Gradients being returned as zeros in custom likelihood function

armal · January 16, 2024, 11:42am

I have created a likelihood function (given below) where I manually input vectors of potential parameters into a NN (referred to as self.model in the code) and return the likelihood.

def log_likelihood(self, x):
    ll = torch.zeros(len(x))

    for i in range(len(x)):
        new_params = x[i, :]
        index = 0
        for p in self.model.parameters():
            size = p.numel()
            p.data = new_params[index:index+size].view(p.shape)
            index += size

        logits = self.model(self.X)
        labels = self.Y 
        crit = nn.CrossEntropyLoss(reduction='sum')
        ll[i] = - crit(logits, labels)

    return ll

I am trying to also calculate the gradient of the likelihood function w.r.t the parameters I input using the functional jacobian method.

def log_prob_grad(x)
    grad = torch.autograd.functional.jacobian(log_likelihood, x, vectorize=True)
    return grad

This gradient function returns a tensor full of zeros. Any help on this problem would be much appreciated.
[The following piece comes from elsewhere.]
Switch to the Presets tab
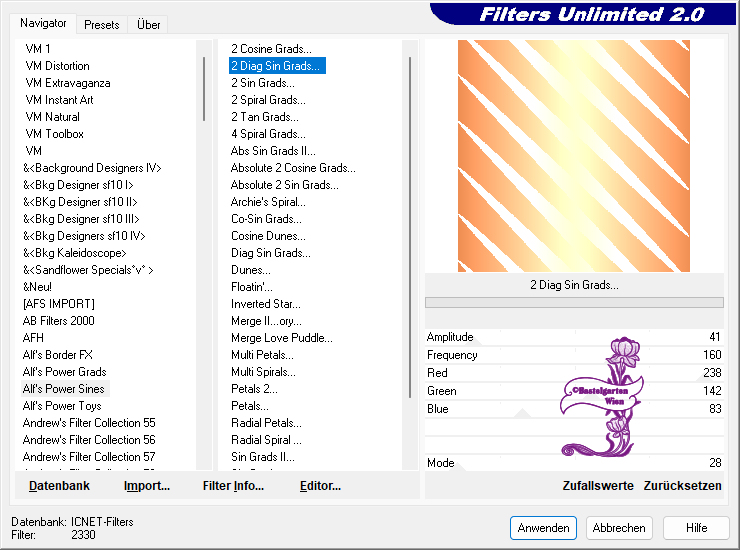 (x=101, y=24)
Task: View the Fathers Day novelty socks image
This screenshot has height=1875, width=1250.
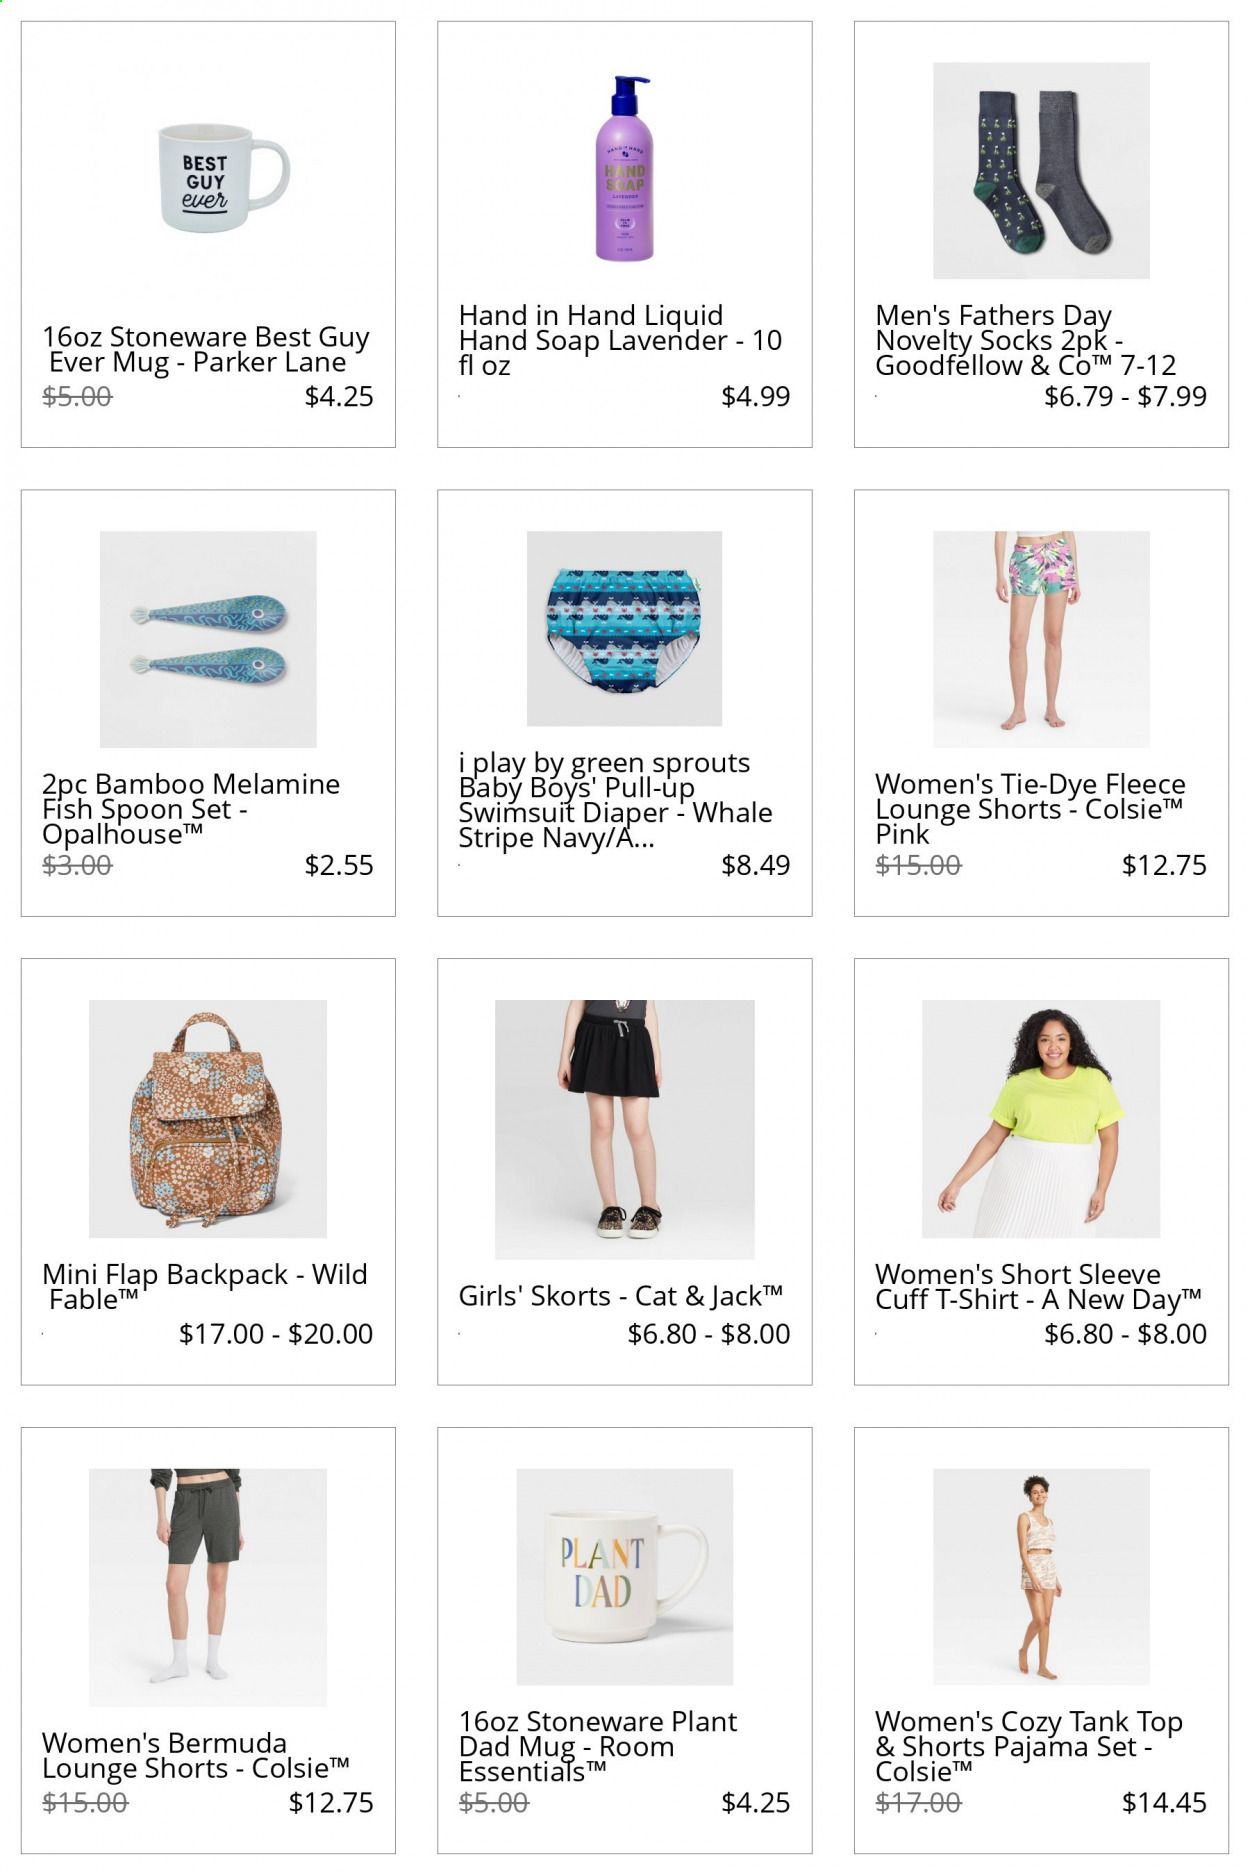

KFrank · January 17, 2024, 1:56am

Hi Armal!

Two related comments:

You shouldn’t be using .data. It is deprecated (in the public api) and can
lead to errors.

Pytorch does not support Parameters being modified while gradients are
being tracked.

You should probably do something like:

for p in self.model.parameters():
    p.grad = None
    with torch.no_grad():
        p.copy_ (new_params ...)   # whatever the details are

logits = self.model (self.X)
labels = self.Y 
crit = nn.CrossEntropyLoss (reduction = 'sum')
loss = - crit (logits, labels)
loss.backward()   # this will populate the grads of model.parameters()
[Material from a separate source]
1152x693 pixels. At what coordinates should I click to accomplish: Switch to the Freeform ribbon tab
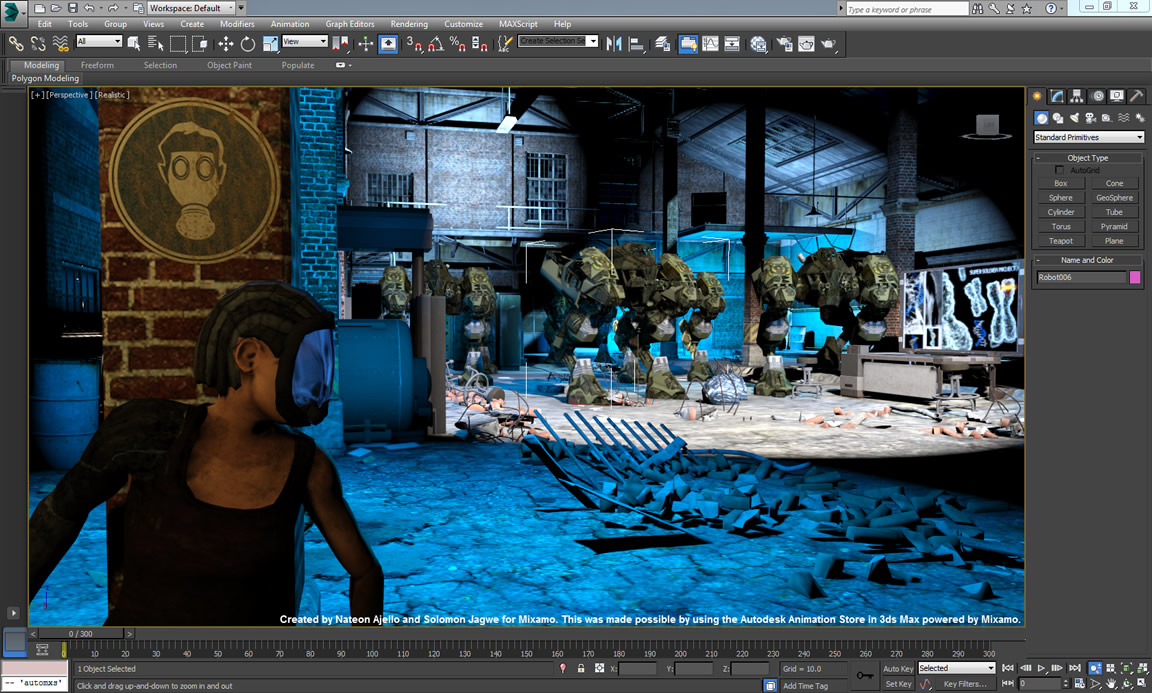click(x=97, y=65)
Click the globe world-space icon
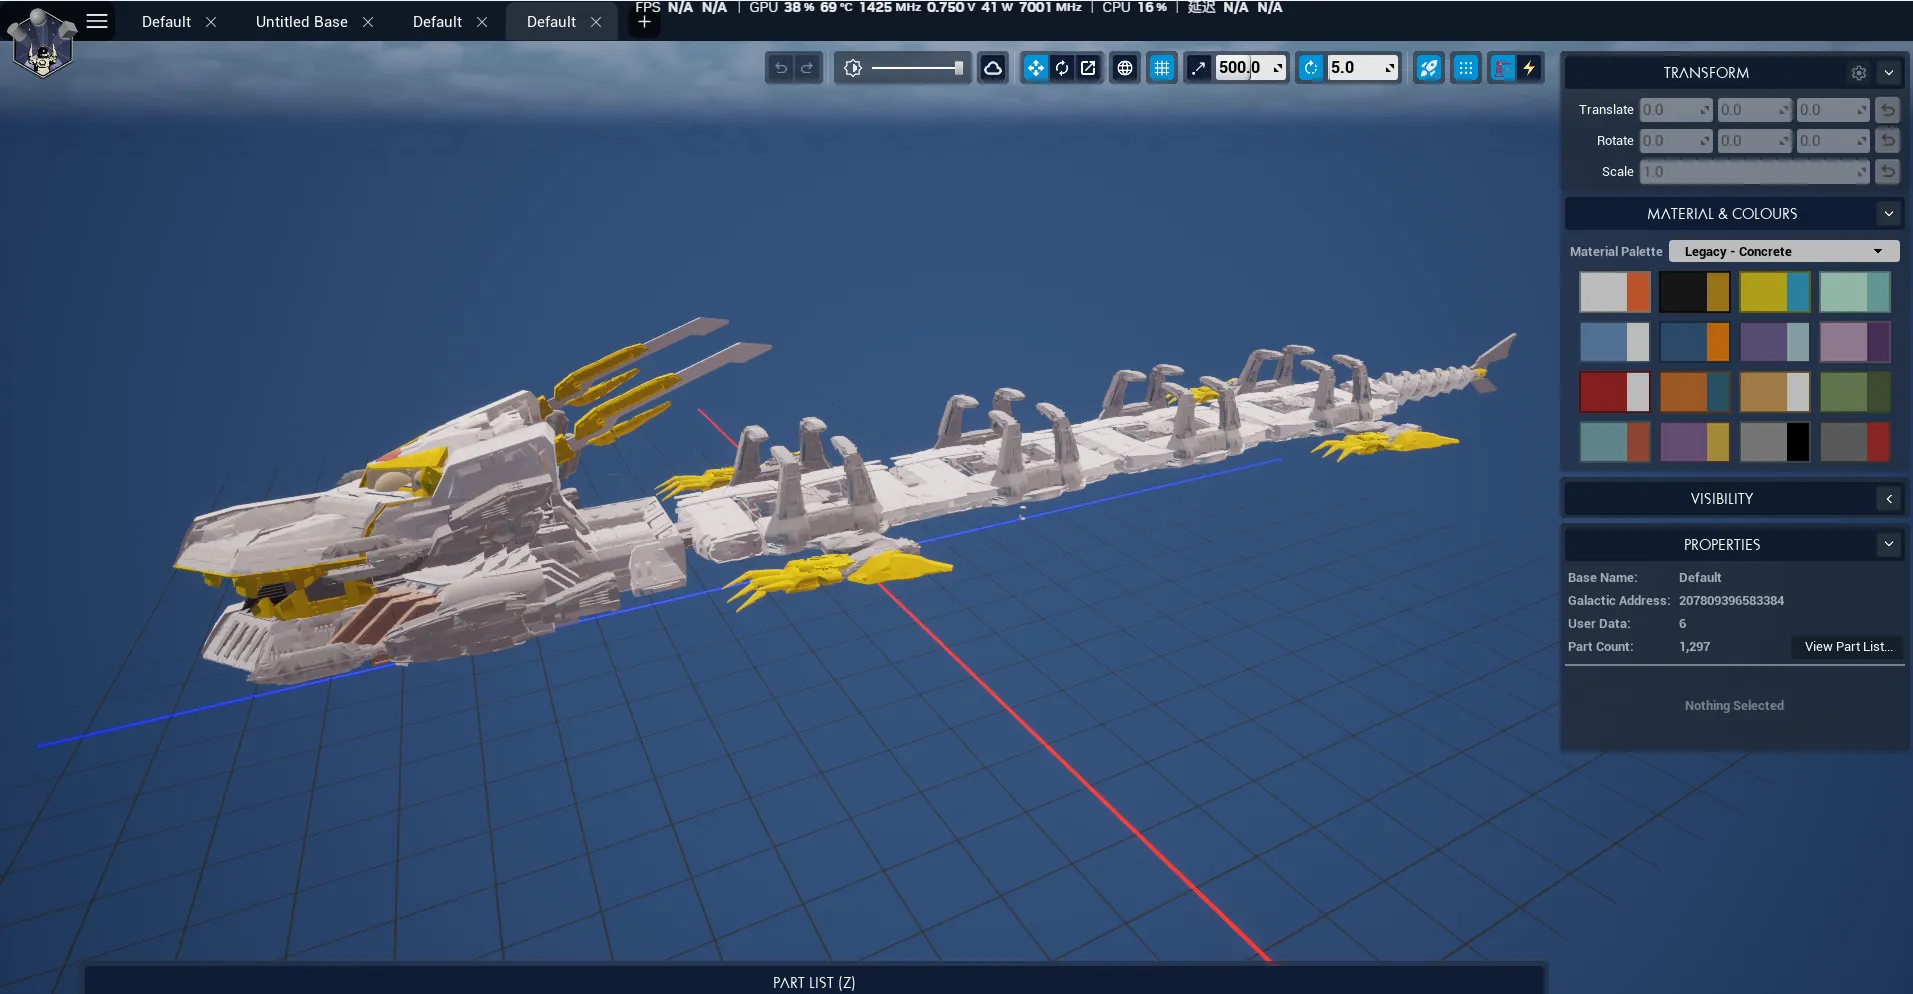1913x994 pixels. point(1125,68)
The .grad properties of the model.parameters() will be the gradient of
loss with respect to new_params (basically x) – they just won’t be directly
attached to new_params (nor x).

If you really want to do this using functional.jacobian(), you will likely be
better off implementing model with purely functional calls (e.g., use things like
torch.nn.functional.linear() instead of torch.nn.Linear). This way
you can pass the parameter values in your x into the functional calls, rather
than work around the fact that pytorch doesn’t want you to load new values
into Parameters while gradients are being tracked.

Best.

K. Frank

AlphaBetaGamma96 · January 17, 2024, 10:01am

Hi Armal (and @KFrank)

Another way (expanding upon @KFrank’s original answer) would be to use the torch.func namespace to compute derivatives w.r.t parameters in a functionalized manner.

For example,

net = Model(*args, **kwargs)

crit = nn.CrossEntropyLoss(reduction='sum')

from torch.func import functional_call, jacrev, vmap

def fcall_model(params, inputs): #functionalized call (params now an input)
  return functional_call(net, params, inputs)
  
def log_likelihood(params, inputs, labels):
  logits = fcall_model(params, inputs)
  ll_loss = -1.0 * crit( logits, labels)
  return ll_loss

grads_ll_wrt_params = vmap(jacrev(log_likelihood, argnums=(0)), in_dims=(None, 0, 0))
#You could also used forward-mode AD with jacfwd instead.

Also, I believe using torch.autograd.functional.jacobian computes the derivatives between samples in the batch, which should be zero by definition. (Unless you have any norm layers in your network).

KFrank · January 18, 2024, 2:44am

Hi Alpha!

Thanks for that. It looks like functional_call() is the right tool for
painlessly turning a “Module” model that contains its parameters into
a functional model into which you can pass the parameters.

Best.

K. Frank

AlphaBetaGamma96 · January 18, 2024, 1:34pm

Hi @KFrank,

Also, I forgot to mention the parameters of the network should be defined as a dictionary with its corresponding names rather than just a list.

For example,

net = Model(*args, **kwargs)

params = dict(net.named_parameters()) #changed from net.parameters()

armal · January 18, 2024, 2:54pm

Thank you so much for this. All the suggestions by @AlphaBetaGamma96 and @KFrank were very helpful in helping me achieve what I needed. The vmap function was also very helpful in being able to vectorize the approach.

This forum is worth its weight in gold due to the community.